The evaluation determined that prior NRC approval was not required.

2. 21-1267-29: UFSAR Change CN-3331 for changing the Aluminum Bronze strategy regarding cast components.

Description:

Change UFSAR section 19A.l.37, Selective Leaching of Aluminum Bronze, and Table 19A.4-l, License Renewal Commitments, Item 44, first bullet. Specifically, this change is to go from a "replace all" to a "replace as needed" strategy based on inspection results and analysis for the Selective Leaching of Aluminum Bronze aging management program.
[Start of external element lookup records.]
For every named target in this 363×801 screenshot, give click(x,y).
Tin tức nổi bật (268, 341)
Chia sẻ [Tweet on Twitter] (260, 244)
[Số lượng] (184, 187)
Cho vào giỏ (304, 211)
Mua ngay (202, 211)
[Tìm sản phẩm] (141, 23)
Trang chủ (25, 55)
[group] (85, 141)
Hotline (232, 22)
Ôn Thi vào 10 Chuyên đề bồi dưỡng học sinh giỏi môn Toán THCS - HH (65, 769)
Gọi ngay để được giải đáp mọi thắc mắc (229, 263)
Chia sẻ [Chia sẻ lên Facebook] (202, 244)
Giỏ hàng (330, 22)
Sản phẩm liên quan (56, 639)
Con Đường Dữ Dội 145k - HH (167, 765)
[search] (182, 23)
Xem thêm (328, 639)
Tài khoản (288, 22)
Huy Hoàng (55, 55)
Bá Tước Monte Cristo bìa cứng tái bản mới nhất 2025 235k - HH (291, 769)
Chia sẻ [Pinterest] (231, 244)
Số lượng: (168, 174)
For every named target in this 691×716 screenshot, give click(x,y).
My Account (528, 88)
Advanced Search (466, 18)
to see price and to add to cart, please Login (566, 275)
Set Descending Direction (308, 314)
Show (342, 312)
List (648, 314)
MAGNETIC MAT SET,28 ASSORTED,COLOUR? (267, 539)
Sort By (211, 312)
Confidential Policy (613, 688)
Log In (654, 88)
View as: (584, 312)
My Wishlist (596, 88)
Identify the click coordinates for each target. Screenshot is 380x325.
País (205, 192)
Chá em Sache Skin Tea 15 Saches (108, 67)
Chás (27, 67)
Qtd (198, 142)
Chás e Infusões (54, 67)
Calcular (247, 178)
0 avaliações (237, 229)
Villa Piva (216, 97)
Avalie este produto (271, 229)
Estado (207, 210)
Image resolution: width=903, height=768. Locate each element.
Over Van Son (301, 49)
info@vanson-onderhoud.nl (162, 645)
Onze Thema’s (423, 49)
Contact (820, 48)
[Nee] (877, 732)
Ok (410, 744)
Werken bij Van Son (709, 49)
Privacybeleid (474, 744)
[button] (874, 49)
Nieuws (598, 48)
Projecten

Summary: This change allows STP to revise the Aluminum Bronze Management Program procedure to use a program or procedurally controlled programs to manage selective leaching of Aluminum Bronze moving forward and into the period of extended operation. These programs contain the process to identify selective leaching, establish a frequency

NOC-AE-23003972 Enclosure 4 Page 2 of 2 for inspections, provide analytical approaches to evaluate structural integrity, provide acceptance criteria, and replacement requirements when needed. This is a UFSAR change and not a design or physical change. The Aluminum Bronze susceptible components will continue to meet the requirements of the ASME Boiler and Pressure Vessel Code, Section IIJ, 1974 Edition up to and including Winter 1975 Addenda, Sub. Section-NC. This includes meeting the design basis accidents.

The evaluation determined that prior NRC approval was not required.

3. 22-12639-9: Temporary modification T2-22-12639-6 to address rising vibration levels on Unit 2 Reactor Coolant Pump 2C.

Description:

This temporary modification bypasses the Reactor Coolant Pump 2C excessive/high vibration shaft alarms located on CP014 and removes monitoring for the RCP 2C shaft vibration and keyphasor probes and proximitors.

Summary: Criterion (i) was evaluated and it was determined that the removal of the alarms has a negligible effect on the frequency of the occurrence of an accident previously evaluated in the UFSAR. Criterion (ii) was evaluated and determined the Shaft Vibration Monitoring equipment cannot and does not increase the likelihood of the malfunction of the Reactor Coolant Pump 2C, an SSC Important to Safety. The monitoring equipment is a tool that in conjunction with other more primary means of indication can be useful to aid in recognizing the symptoms of a future failure or malfunction. All other criteria were determined not to be applicable to the scope of the intended change.